Saturday, March 17, 2012

It's a little bit of a conundrum when you're tasked with a project whereby you put yourself into the shoes of a synaesthete -- or you project in your mind that you ARE a synaesthete -- and have to compile a curious collection in the style of something. I picked the lowly Travel Guide. Because I like digging marvelous holes for myself which I would then attempt to get out of at the end of the semester, and rather triumphantly.

I was thinking of calling it 'Hippocampus Walkabouts' Mainly because the sensorial overloads people have are due to the brain processes and the hippocampus is linked to memory, olfaction and most importantly, NAVIGATION. It is a travel guide, after all.

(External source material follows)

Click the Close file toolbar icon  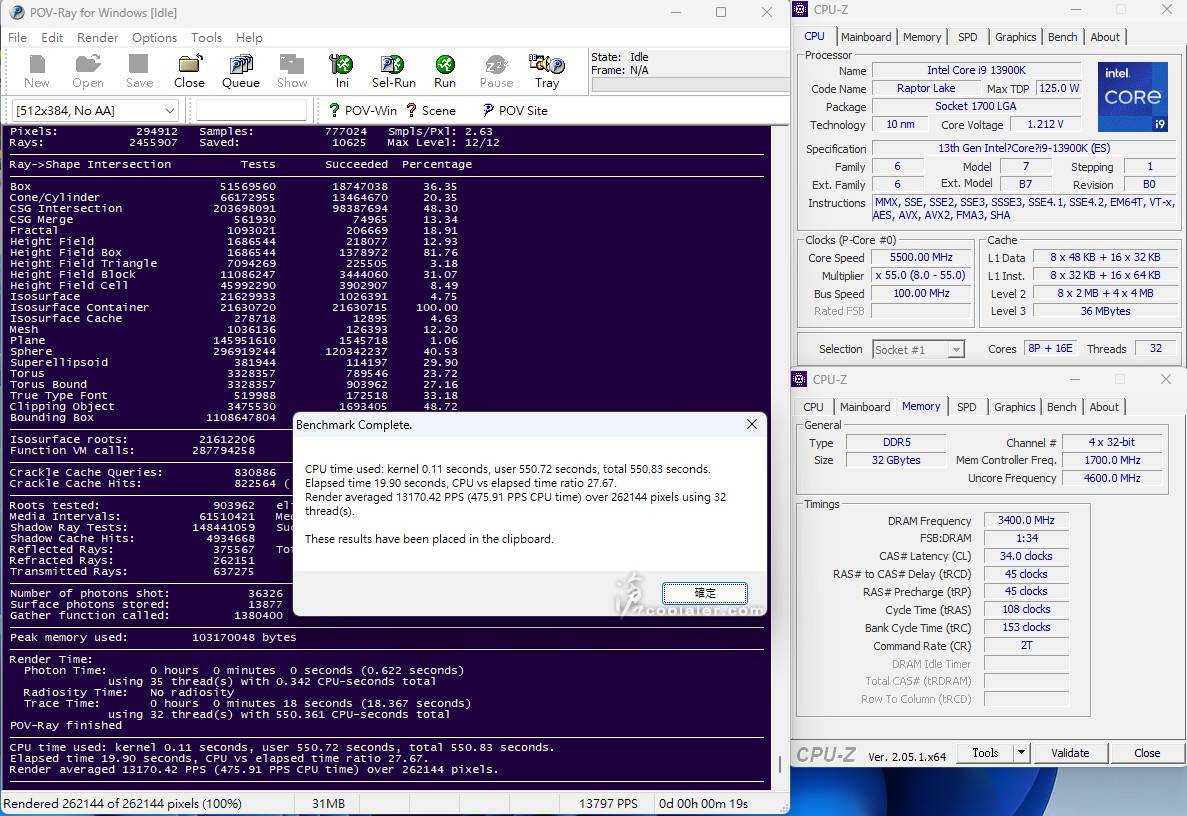[x=189, y=71]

Following the rough outline of The Lonely Planet Guides, which I am quite rather fond of, I am going to do sensorial explorations of two lanes within the city (and later move on to more as it goes along) BUT there's a hook to this project: I have to do it by switching senses. I would have to TASTE words, SMELL colours, SEE sounds, HEAR textures and FEEL flavours.

As if that wasn't enough, I'd like to do it on the perspective of my scooter where I navigate the path of least resistance and feel the surfaces that I tread upon by the sounds the machine (and in part, I) make as it rolls across terrains.

That said, I like words so I'd probably end up doing most of my sensorial twistings based on words. I will taste, feel, smell, hear and see WORDS. It would be an insteresting thing to do to have pictures of something so personal and so subjective as a synaesthete's experience and then to have to exhibit it to the public as a definitive gallery.

So now to pick two sites so similar yet vastly different.
Ponderous pontifications.

Of course, this is a memo note to me so I don't get carried away.